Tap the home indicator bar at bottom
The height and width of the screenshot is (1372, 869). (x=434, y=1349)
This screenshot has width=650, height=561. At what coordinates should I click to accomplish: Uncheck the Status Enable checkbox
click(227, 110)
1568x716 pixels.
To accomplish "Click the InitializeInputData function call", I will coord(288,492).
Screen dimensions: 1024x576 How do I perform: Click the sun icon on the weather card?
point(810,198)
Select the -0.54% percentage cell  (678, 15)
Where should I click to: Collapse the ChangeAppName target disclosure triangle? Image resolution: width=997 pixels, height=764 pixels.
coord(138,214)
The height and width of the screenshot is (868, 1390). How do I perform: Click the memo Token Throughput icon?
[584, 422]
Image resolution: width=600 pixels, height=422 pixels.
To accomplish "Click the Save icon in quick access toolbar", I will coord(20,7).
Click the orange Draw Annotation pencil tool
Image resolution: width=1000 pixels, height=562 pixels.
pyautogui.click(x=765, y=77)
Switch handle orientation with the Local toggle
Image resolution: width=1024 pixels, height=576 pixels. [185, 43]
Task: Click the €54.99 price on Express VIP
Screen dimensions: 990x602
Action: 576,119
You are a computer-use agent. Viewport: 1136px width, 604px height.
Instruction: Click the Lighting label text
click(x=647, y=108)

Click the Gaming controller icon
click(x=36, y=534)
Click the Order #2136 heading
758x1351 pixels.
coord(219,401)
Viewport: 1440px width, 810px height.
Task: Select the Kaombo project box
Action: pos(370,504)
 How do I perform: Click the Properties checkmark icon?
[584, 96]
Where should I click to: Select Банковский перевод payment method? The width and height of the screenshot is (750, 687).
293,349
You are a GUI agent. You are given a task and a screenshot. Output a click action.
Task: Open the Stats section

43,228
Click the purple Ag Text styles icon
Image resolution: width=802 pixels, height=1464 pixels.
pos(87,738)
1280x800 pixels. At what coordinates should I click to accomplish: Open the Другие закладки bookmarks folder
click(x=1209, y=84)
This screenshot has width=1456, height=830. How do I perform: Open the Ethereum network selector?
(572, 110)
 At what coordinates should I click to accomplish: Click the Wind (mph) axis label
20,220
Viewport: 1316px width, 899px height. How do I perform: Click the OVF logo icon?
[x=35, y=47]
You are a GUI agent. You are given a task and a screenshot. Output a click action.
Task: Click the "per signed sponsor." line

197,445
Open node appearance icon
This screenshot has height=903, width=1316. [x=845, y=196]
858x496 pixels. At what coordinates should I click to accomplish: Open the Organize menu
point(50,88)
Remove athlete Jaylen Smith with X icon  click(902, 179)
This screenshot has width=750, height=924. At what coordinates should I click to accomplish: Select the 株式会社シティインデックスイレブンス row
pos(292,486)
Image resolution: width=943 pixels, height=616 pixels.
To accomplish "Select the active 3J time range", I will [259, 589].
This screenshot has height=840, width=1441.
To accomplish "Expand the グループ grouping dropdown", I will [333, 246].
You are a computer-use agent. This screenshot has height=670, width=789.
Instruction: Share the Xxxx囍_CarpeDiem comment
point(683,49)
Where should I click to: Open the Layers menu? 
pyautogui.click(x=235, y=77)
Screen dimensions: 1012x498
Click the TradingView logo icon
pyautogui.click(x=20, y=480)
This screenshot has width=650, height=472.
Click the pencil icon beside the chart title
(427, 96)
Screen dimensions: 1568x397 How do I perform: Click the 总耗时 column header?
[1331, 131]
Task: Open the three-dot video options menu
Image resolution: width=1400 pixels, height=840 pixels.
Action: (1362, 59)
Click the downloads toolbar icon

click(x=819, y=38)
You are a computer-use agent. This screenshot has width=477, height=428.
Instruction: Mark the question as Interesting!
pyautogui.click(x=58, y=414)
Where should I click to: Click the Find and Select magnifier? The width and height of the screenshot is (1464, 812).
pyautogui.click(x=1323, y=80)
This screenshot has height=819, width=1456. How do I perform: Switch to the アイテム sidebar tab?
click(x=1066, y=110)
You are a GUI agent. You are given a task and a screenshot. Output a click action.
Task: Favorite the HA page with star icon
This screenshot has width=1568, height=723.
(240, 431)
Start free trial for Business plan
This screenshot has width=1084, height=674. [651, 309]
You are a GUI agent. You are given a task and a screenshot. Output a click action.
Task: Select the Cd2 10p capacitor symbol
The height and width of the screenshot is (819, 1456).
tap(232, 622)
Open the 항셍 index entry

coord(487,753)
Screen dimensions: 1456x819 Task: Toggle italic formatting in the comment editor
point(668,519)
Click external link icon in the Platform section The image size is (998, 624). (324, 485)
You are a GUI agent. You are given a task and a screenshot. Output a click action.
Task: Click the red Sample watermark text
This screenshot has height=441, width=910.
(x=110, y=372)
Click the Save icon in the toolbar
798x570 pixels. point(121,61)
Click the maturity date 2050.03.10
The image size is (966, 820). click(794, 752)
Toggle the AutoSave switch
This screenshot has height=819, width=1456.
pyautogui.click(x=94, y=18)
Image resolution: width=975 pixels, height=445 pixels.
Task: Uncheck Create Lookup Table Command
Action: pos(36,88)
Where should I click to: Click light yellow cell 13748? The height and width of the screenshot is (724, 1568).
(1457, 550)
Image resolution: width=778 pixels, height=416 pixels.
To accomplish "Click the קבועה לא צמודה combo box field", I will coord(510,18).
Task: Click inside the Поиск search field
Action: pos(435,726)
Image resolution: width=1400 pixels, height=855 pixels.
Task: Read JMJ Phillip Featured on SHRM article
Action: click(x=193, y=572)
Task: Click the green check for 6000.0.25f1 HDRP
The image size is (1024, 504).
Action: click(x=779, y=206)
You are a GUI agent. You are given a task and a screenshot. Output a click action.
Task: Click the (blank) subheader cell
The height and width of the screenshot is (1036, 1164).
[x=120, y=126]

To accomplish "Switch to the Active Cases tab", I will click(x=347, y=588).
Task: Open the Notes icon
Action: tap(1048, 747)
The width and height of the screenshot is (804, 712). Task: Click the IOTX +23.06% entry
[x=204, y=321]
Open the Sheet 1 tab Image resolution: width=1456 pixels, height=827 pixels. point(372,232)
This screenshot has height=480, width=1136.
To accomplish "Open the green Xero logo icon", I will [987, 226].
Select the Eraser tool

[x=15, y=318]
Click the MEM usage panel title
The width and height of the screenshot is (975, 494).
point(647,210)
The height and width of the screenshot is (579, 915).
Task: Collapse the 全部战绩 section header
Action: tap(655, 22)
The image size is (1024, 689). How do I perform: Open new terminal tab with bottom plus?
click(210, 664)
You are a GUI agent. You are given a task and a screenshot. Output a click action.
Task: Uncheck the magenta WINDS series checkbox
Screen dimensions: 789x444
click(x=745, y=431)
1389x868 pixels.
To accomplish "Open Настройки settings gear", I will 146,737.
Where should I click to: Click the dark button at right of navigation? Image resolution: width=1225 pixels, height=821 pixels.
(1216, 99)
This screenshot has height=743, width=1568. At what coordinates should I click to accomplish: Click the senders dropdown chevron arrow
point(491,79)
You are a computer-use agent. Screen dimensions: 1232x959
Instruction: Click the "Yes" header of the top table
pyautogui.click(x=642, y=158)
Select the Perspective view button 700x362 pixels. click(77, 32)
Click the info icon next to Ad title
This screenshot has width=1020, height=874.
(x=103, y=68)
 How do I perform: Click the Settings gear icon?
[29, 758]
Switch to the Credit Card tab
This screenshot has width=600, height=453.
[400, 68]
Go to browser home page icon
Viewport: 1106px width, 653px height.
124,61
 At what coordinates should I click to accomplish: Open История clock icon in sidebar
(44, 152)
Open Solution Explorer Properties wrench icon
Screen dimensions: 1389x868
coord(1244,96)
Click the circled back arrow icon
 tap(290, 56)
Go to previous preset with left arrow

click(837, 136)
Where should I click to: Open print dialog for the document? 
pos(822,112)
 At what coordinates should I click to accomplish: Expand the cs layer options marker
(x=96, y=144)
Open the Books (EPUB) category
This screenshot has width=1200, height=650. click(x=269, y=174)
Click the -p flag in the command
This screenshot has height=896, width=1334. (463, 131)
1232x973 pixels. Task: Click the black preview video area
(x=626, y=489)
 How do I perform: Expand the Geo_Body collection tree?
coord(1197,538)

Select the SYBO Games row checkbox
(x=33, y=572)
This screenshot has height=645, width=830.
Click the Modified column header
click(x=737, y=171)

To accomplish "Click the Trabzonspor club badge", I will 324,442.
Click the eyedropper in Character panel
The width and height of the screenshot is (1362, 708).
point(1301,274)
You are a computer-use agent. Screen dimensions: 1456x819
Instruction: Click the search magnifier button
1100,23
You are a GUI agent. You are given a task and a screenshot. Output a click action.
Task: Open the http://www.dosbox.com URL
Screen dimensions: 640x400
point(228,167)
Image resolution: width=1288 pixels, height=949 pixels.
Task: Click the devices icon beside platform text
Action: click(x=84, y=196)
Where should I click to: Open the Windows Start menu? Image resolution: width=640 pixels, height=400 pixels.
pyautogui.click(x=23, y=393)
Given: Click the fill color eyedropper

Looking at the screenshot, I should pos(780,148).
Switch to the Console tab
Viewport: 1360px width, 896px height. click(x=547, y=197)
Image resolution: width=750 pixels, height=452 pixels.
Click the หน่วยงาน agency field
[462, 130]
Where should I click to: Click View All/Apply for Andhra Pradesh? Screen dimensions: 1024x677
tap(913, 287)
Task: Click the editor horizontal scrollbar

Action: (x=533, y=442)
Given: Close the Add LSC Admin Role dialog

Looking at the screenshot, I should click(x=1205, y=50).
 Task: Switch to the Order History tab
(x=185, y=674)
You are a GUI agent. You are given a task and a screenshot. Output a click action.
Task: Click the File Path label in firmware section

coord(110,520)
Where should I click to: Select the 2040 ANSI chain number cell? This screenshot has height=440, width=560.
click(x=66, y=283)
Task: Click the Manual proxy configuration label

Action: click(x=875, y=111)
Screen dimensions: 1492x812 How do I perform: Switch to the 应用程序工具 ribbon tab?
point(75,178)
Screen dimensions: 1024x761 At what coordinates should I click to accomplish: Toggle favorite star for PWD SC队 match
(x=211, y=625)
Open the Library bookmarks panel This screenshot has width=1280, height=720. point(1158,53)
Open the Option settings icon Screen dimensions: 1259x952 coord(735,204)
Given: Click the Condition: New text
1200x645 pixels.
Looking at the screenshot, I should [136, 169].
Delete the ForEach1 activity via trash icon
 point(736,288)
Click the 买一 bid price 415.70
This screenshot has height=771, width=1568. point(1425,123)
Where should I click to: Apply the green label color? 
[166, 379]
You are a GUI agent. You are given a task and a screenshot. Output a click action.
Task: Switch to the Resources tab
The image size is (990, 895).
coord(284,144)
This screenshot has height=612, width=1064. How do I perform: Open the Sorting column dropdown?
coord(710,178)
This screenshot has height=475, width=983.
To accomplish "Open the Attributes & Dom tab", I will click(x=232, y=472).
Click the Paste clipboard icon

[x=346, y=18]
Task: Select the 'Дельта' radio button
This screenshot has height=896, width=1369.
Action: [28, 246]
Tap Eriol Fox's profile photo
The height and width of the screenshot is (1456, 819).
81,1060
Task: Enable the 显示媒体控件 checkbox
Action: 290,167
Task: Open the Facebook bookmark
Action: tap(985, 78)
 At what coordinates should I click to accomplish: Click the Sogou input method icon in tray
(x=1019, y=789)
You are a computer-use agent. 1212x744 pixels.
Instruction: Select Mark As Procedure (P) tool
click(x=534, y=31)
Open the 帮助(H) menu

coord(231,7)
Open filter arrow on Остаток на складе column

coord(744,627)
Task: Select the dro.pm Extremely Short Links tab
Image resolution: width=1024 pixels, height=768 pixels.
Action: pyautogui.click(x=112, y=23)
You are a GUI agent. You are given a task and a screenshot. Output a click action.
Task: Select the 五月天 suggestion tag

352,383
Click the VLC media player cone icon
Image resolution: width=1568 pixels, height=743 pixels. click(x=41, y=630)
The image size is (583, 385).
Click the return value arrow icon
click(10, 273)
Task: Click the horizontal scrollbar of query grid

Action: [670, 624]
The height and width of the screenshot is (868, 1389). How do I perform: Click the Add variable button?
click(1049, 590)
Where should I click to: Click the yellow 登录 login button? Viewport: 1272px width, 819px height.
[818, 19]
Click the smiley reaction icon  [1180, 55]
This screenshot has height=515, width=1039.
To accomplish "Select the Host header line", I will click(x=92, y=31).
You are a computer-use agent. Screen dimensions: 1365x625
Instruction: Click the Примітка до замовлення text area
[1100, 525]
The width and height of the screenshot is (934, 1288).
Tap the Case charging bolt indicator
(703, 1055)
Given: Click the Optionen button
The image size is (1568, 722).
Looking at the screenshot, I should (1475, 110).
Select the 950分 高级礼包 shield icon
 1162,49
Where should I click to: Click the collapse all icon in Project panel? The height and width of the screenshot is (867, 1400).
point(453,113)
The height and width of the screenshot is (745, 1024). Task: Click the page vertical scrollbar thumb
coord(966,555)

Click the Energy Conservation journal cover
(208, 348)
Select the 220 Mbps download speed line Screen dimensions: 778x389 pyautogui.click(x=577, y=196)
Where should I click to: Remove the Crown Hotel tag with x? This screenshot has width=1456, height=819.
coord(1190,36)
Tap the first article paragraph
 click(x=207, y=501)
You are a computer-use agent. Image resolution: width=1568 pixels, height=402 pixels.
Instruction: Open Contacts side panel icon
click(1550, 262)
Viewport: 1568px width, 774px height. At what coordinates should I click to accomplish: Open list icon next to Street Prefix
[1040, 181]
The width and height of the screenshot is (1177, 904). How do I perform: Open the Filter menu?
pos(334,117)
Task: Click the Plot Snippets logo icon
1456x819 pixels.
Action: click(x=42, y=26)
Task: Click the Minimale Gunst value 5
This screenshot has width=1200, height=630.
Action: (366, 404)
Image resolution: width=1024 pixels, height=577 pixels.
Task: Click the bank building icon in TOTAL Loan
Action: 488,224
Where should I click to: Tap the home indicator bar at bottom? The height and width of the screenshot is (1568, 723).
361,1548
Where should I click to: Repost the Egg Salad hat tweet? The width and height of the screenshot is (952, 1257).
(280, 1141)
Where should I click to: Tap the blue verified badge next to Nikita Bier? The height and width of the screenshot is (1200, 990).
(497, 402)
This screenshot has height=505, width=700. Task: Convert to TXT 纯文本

──────────────────────────────

### What you have to do
Rewrite the lines of the material as a JSON list of strings, one string per line, starting at the line containing "Task: Click the Plot Snippets logo icon" and ending at the last line of the material. Leave out blank lines.

### Exercise solution
[
  "Task: Click the Plot Snippets logo icon",
  "1456x819 pixels.",
  "Action: click(x=42, y=26)",
  "Task: Click the Minimale Gunst value 5",
  "This screenshot has width=1200, height=630.",
  "Action: (366, 404)",
  "Image resolution: width=1024 pixels, height=577 pixels.",
  "Task: Click the bank building icon in TOTAL Loan",
  "Action: 488,224",
  "Where should I click to: Tap the home indicator bar at bottom? The height and width of the screenshot is (1568, 723).",
  "361,1548",
  "Where should I click to: Repost the Egg Salad hat tweet? The width and height of the screenshot is (952, 1257).",
  "(280, 1141)",
  "Where should I click to: Tap the blue verified badge next to Nikita Bier? The height and width of the screenshot is (1200, 990).",
  "(497, 402)",
  "This screenshot has height=505, width=700. Task: Convert to TXT 纯文本"
]